"I woke up to a single line of light." Have you ever considered the similarities between hotels and the art of stage performances? Once you start to investigate, they are more alike than they seem.
Stage designer and multi-hyphenate artist Es Devlin has a knack for taking her audiences, listeners, and observers on an unforeseen journey. Devlin often explores narrative and storytelling in her own creative work; her creative practice began in the 1990s in stage direction, and has evolved to span across art, architecture, dance, lighting, opera, poetry, and always drawing. No matter the size or scale of the work she’s creating, whether it be on an intimate niche play in London’s West End, or with artists such as Kanye West, Beyonce, Adele, and The Weeknd on large scale concert tours, or with the Metropolitan Opera staging Mozart’s famous Don Giovanni, you can count on leaving the experience with the feeling of wonder. Devlin transports her audiences, even if just for a few minutes, to a parallel universe that allows us to explore another side of ourselves, taking us out of our day to day lives. Hotels often achieve a similar effect: upon entering, you step into a carefully crafted world. Whether local or abroad, the best hotels create narratives that elevate your experience and immerse you in an enhanced reality.
Devlin has incorporated many of these hotel-like characteristics into her own work.
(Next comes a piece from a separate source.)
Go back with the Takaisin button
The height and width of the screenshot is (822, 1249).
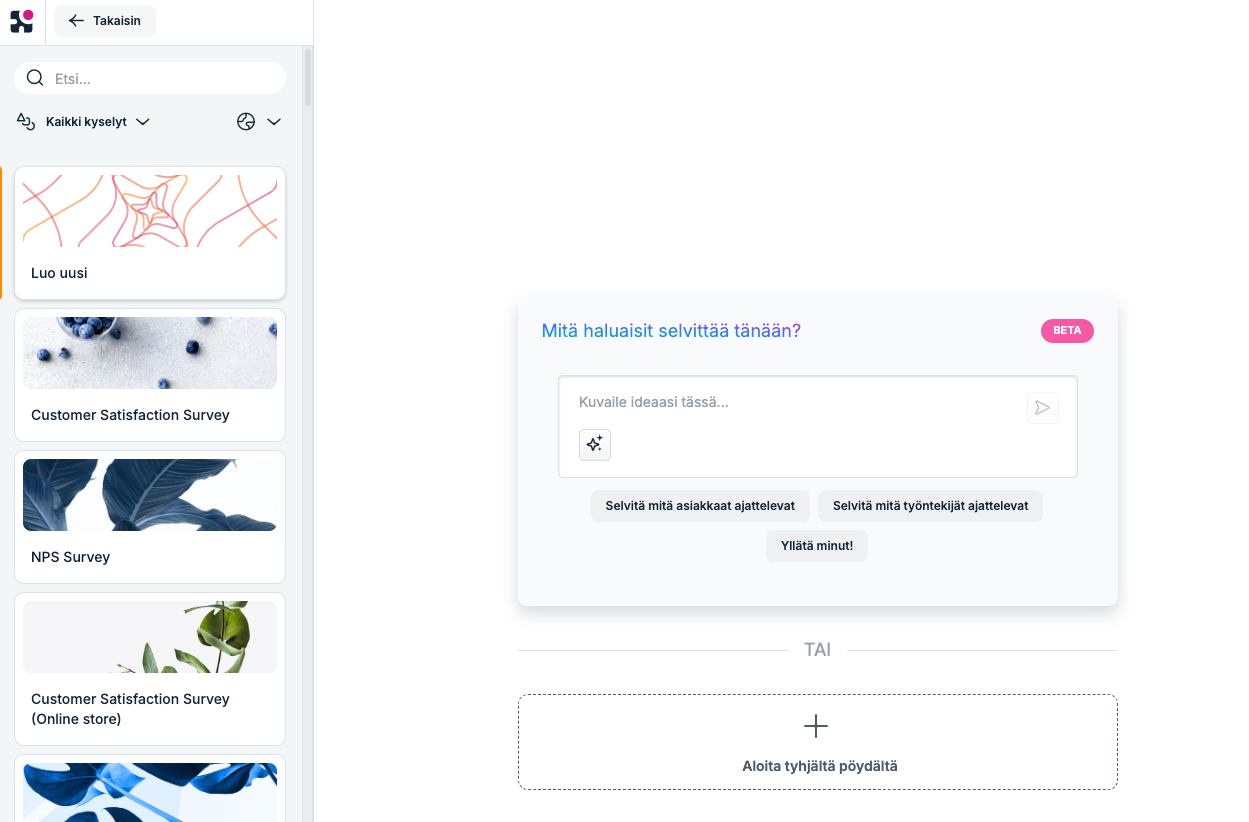[x=105, y=21]
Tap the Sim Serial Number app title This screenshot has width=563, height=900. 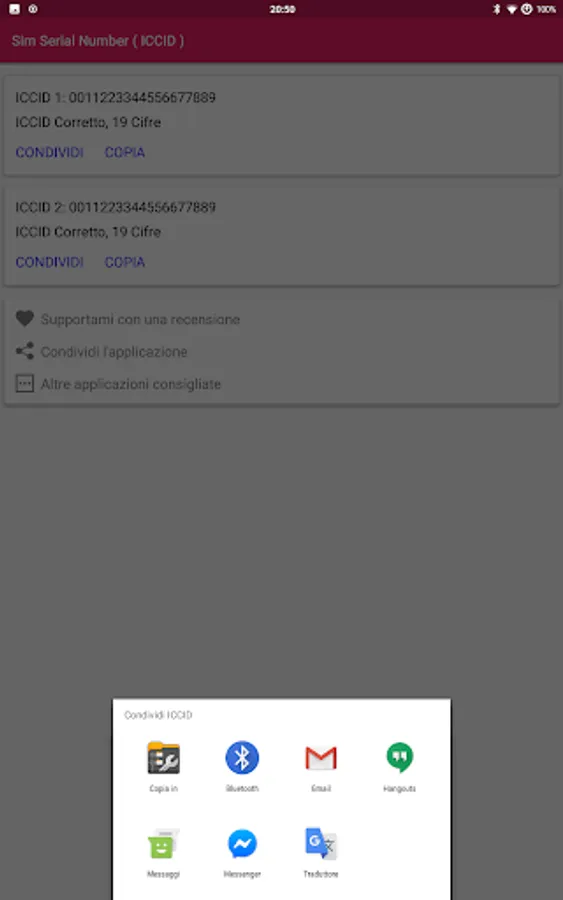coord(98,41)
At Room 2022, she transformed 7,000 sq. ft. of the Miami Beach EDITION into an interactive exhibit featuring a mirrored maze, prompting contemplation about the hidden realities within hotels. She meticulously recreated a hotel room so convincingly that guests mistook it for an actual suite within the hotel. Here, her work explores themes of dislocation and disorientation often associated with hotel stays. For the exhibit, Devlin wrote and narrated an original poem about waking up to "a single line of light," capturing the universal experience of seeing a sliver of morning light through curtains in a hotel room anywhere in the world. This moment suspends us between dream and reality until we get out of bed and draw back the curtains.
Devlin delves deep into research before crafting each installation or performance. For GucciCosmos, a traveling exhibit that launched in late 2023, she explored the early career of Guccio Gucci, who started as an intern at London’s Savoy Hotel. In 1899, Richard D’Oyly Carte built the Savoy Hotel next to his Savoy Theatre in London’s West End, offering his theatregoers luxury accommodations. A lover of opera and drama, Carte installed London’s first electric lift in the hotel, known as The Savoy’s Red Lift or "Ascending Room", all the walls and ceiling painted a bright red. The lift took over five minutes to reach the top floor, so Carte hired interns to operate it, engaging guests with conversation, libations, and sweets during their journey upward. One such intern was young Guccio Gucci, who gleaned deep insights into hospitality from the guests he served to later apply to his family’s leather goods business in Italy. Devlin reconstructed the red “Ascending Room” as the entrance to the GucciCosmos exhibit. Just like at the Savoy Hotel, Devlin’s lacquered red room transports visitors into a new universe, something beyond the ordinary and into the extraordinary. Interestingly, there is an element of hospitality in Devlin’s work. Inviting her audiences into the performance and allowing them to expand their collective consciousness is akin to the power that hotels have in providing their guests with a similar transformative experience.